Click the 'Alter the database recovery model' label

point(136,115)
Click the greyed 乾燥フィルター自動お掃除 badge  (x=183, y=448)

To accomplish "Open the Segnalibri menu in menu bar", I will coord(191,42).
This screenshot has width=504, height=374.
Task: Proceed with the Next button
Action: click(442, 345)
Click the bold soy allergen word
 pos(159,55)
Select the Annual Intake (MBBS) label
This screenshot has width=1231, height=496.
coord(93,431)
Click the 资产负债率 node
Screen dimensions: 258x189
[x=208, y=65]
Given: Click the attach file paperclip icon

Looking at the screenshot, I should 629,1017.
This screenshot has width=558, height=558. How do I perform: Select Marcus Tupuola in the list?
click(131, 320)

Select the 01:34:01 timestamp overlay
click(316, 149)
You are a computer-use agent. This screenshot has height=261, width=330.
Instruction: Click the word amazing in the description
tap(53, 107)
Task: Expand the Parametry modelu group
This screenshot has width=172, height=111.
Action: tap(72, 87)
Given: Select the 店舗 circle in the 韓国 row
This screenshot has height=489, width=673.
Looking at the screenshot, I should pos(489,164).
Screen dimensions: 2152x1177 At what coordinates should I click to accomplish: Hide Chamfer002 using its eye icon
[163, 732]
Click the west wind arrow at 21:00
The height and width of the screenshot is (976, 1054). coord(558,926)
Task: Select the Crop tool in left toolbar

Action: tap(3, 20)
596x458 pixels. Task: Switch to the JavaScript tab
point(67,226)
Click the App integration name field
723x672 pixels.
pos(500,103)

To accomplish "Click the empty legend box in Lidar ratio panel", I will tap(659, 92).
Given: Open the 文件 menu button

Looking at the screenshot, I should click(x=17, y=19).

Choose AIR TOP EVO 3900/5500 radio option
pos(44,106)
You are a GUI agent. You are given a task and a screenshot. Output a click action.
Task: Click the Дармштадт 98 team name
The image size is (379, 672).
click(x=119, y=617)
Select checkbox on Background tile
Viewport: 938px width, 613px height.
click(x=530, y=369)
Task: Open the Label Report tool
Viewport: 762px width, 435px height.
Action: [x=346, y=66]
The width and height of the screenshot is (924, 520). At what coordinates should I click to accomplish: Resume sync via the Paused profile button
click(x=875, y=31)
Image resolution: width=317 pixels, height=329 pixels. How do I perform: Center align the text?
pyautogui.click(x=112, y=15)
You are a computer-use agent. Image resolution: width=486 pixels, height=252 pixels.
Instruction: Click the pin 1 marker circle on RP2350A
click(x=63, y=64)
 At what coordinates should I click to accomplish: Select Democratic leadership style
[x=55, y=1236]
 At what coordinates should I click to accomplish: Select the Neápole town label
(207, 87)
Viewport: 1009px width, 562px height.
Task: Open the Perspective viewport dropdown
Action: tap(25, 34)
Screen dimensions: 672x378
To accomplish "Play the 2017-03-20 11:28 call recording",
###
DIRECTIVE: Please copy out all the items above line for line, with no changes.

OUTPUT:
Click the 'Alter the database recovery model' label

point(136,115)
Click the greyed 乾燥フィルター自動お掃除 badge  (x=183, y=448)

To accomplish "Open the Segnalibri menu in menu bar", I will coord(191,42).
This screenshot has width=504, height=374.
Task: Proceed with the Next button
Action: click(442, 345)
Click the bold soy allergen word
 pos(159,55)
Select the Annual Intake (MBBS) label
This screenshot has width=1231, height=496.
coord(93,431)
Click the 资产负债率 node
Screen dimensions: 258x189
[x=208, y=65]
Given: Click the attach file paperclip icon

Looking at the screenshot, I should 629,1017.
This screenshot has width=558, height=558. How do I perform: Select Marcus Tupuola in the list?
click(131, 320)

Select the 01:34:01 timestamp overlay
click(316, 149)
You are a computer-use agent. This screenshot has height=261, width=330.
Instruction: Click the word amazing in the description
tap(53, 107)
Task: Expand the Parametry modelu group
This screenshot has width=172, height=111.
Action: tap(72, 87)
Given: Select the 店舗 circle in the 韓国 row
This screenshot has height=489, width=673.
Looking at the screenshot, I should pos(489,164).
Screen dimensions: 2152x1177 At what coordinates should I click to accomplish: Hide Chamfer002 using its eye icon
[163, 732]
Click the west wind arrow at 21:00
The height and width of the screenshot is (976, 1054). coord(558,926)
Task: Select the Crop tool in left toolbar

Action: tap(3, 20)
596x458 pixels. Task: Switch to the JavaScript tab
point(67,226)
Click the App integration name field
723x672 pixels.
pos(500,103)

To accomplish "Click the empty legend box in Lidar ratio panel", I will tap(659, 92).
Given: Open the 文件 menu button

Looking at the screenshot, I should click(x=17, y=19).

Choose AIR TOP EVO 3900/5500 radio option
pos(44,106)
You are a GUI agent. You are given a task and a screenshot. Output a click action.
Task: Click the Дармштадт 98 team name
The image size is (379, 672).
click(x=119, y=617)
Select checkbox on Background tile
Viewport: 938px width, 613px height.
click(x=530, y=369)
Task: Open the Label Report tool
Viewport: 762px width, 435px height.
Action: [x=346, y=66]
The width and height of the screenshot is (924, 520). At what coordinates should I click to accomplish: Resume sync via the Paused profile button
click(x=875, y=31)
Image resolution: width=317 pixels, height=329 pixels. How do I perform: Center align the text?
pyautogui.click(x=112, y=15)
You are a computer-use agent. Image resolution: width=486 pixels, height=252 pixels.
Instruction: Click the pin 1 marker circle on RP2350A
click(x=63, y=64)
 At what coordinates should I click to accomplish: Select Democratic leadership style
[x=55, y=1236]
 At what coordinates should I click to accomplish: Select the Neápole town label
(207, 87)
Viewport: 1009px width, 562px height.
Task: Open the Perspective viewport dropdown
Action: tap(25, 34)
Screen dimensions: 672x378
To accomplish "Play the 2017-03-20 11:28 call recording",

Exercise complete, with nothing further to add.